*I'd like to thank a friend for getting my mind thinking on this subject...you know who you are :)
I get so much from my friends, and I can't imagine being without any of them. I'd like to think that my friends think the same. The way I look at it, how boring would life be if you got the exact same things from each one of your friends? That would be like having friends with all the same personality. You would get incredibly sick of spending all your time with the exact same characteristics.

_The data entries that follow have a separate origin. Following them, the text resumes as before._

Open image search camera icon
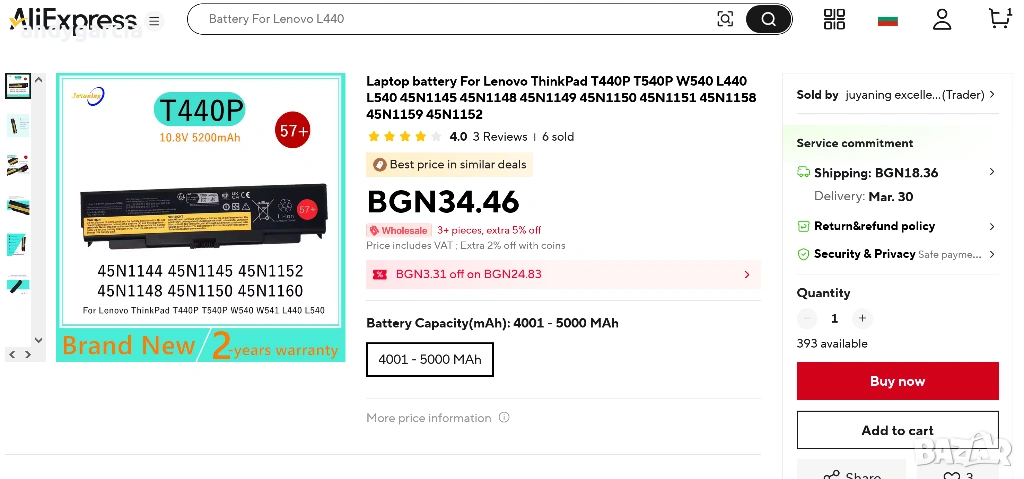The width and height of the screenshot is (1024, 479). 725,19
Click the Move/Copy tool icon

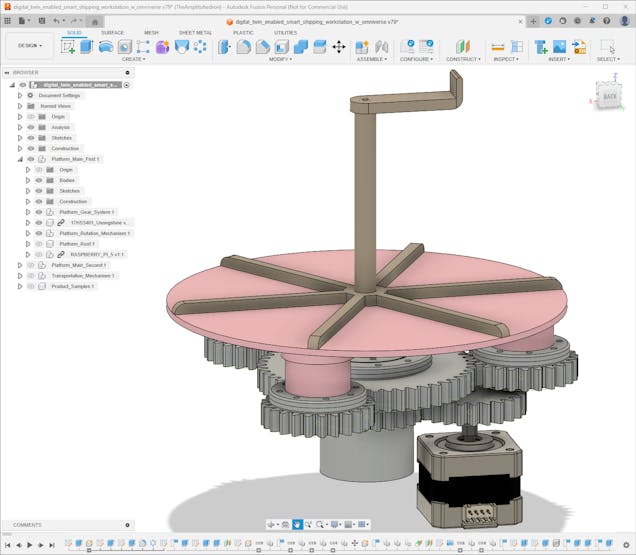click(x=338, y=47)
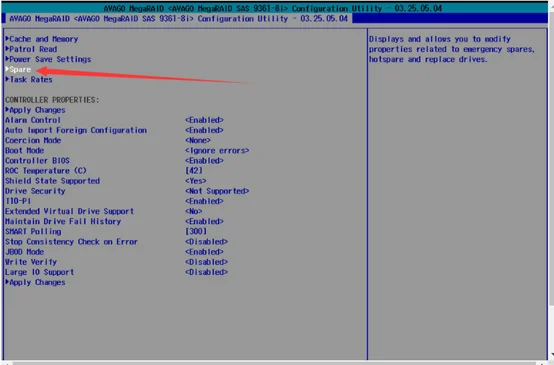Expand Power Save Settings entry

click(48, 59)
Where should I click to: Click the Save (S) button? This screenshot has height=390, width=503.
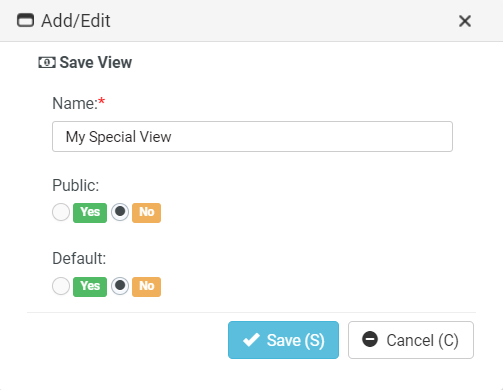pos(283,340)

I've never really considered myself an 'out there' kind of person. I'm slow to make new friends, but fiercely loyal once the friendship is made. I have one friend who is exactly the opposite. She can make friends anywhere with any kind of person. It was that bubbly outgoing nature that drew me to her. I wanted to be like that, and being with her makes me feel that way. I have another friend who is one of the funniest people I've met. She's adorable and most of the time the life of the party. Again, I love that quality and feel I don't really possess it. But being with her automatically makes me feel lively and humorous. Another friend brings out the sarcastic, witty side of me; while another makes me feel saucy and sexy.
The conversations had when I'm with each one of my friends are vastly different. I can talk about dance with some friends who are in that world with me, but I wouldn't bore other friends with that same talk. The same goes with all aspects of my life. Conversations with my more 'intellectual' friends are on a whole other level than the ones with my goofy friends. And that's how I like it. That's how it has to be in my opinion. That's what makes my life rich and fulfilling.
That being said, I love being with my friends. But sometimes the thing you 'need' from one friend can't be obtained while another friend is there. Sometimes you need to vent about something, or talk about something or even do something that can't be properly done in mixed company. I don't try to separate my friends, far from it. But I also won't talk about studio gossip with my neighborhood peeps, and I don't talk about my neice's drama to my Purple Posse mom's. I don't expect to, nor do I want to be included in every aspect of every one of my friends lives. Just like I wouldn't expect my friends to want to be involved in every inch of my life. Do we hang out in groups? You bet we do! Do my miscellaneous groups hang out together? Not ever! Do I sometimes want to hang with a single person from one of those groups? Quite often! I don't expect any of the other friends from that circle to be upset by that. I know I don't get upset when they get together without me...that just seems silly.
I guess what I'm saying is that my friends make up the quilt of my life. Each piece is different and has it's own place. Some pieces fit together for an awesome pattern, but the individual pieces are great on their own as well. But as a whole, they keep me warm and comfy no matter what.